每個人都會對著照片鞠躬,上香,然後與家屬安慰上幾句。
一開始來的幾個人都是對著吳明意安慰,可吳明意的沉默和冷漠,讓人覺得不自在,就好像現在桌上擺著的那壇骨灰,是屬於一個不相干的人。
姑姑抹著眼淚走到吳明意面前,原本傷心欲絕的眼神突然變得惡毒,她狠狠瞪了他一眼,轉身站在了他前面,不作聲色地將他擠到了靠牆的地方。
之後來的人,也就再沒有誰去注意牆邊那個低著頭,一頭亂蓬蓬捲髮的青年。
吳明意也無所謂,一直靠著牆,低頭盯著腳上的黑皮鞋,這還是成年後第一次穿皮鞋呢。
鞋面被擦得鋥光瓦亮,稍稍挪動一下,還會出現小小的反光點,發現這點後,他居然來回蹭著地面玩兒了起來。

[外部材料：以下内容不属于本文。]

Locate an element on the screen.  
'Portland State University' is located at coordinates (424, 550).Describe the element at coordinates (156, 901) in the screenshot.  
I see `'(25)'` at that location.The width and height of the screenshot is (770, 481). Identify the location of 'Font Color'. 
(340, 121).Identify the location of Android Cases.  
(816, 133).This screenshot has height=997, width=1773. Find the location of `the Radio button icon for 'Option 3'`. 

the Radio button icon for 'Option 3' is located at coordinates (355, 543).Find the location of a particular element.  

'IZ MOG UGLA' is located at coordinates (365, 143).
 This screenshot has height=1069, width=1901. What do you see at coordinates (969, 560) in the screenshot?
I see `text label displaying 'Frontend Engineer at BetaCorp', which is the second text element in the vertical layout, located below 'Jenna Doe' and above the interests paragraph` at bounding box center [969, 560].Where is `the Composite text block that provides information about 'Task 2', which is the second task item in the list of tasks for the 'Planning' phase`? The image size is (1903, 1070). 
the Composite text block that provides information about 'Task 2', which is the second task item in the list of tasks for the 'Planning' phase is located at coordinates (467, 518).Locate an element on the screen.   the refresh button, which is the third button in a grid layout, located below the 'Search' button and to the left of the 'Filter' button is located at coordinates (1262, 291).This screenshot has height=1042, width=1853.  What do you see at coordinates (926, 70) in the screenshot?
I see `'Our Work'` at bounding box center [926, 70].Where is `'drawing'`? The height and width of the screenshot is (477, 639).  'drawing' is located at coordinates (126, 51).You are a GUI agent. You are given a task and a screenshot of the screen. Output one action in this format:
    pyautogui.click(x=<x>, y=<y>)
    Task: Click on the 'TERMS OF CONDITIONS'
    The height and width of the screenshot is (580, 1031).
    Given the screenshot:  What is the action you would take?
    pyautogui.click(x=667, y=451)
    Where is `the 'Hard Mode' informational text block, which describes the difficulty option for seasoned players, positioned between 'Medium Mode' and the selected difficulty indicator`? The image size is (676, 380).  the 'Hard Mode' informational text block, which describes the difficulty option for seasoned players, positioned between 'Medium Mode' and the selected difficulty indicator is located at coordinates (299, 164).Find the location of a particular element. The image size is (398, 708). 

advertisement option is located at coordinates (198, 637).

隨著皮鞋上那光點的閃動,他腦海里出現了一雙明亮的眼睛,看著他,溫柔似水。
是媽媽的眼睛。
吳明意終於生出了一絲悲傷,卻並不是因為今天去世的人。
他輕輕咬著牙,雙手背到身後,緊緊壓在牆上。
終於,賓客們都到外面的大廳吃飯去了。
姑姑的兒子趙海洋懷裡抱著個黑包,有些急躁地走了進來。
本該充滿悲傷的日子,他臉上卻帶著一絲若有似無的笑容。
「媽。」還沒走近,趙海洋就忍不住喊了一聲,懷裡的黑包被他躍躍欲試的手拿了出來。
要不是吳明意在,他肯定就把包掄起來畫圓了。
姑姑瞟了眼吳明意,給趙海洋使了個眼色,兩人同時往屋子的一個角落靠近。
兩人嘰里咕嚕說了一通,吳明意沒太聽清,但他偷看到姑姑往包里飄去的驚喜眼神,以及趙海洋比出的五根指頭,他猜測,他們應該說的是今天收到的禮金。
他們這個地方,白事也是要收禮金的。
不出意外,喪禮結束後,禮金應該到不了他手上。
果不其然,不知過了多久姑姑從外面走進來,復爾又探頭看了看外面,確定沒其他人後,走過去用手指戳了戳還站在牆邊沒移動過的吳明意,十分不客氣:「你也知道你自己的身份,你不是我們吳家的種,多的不用我再說了吧?」
吳明意依舊保持著低頭的姿勢沒動。
他知道的,錢和現在住的房子,姑姑都不會讓給他,即便爸爸死前已經立了遺囑,姑姑也不會退讓。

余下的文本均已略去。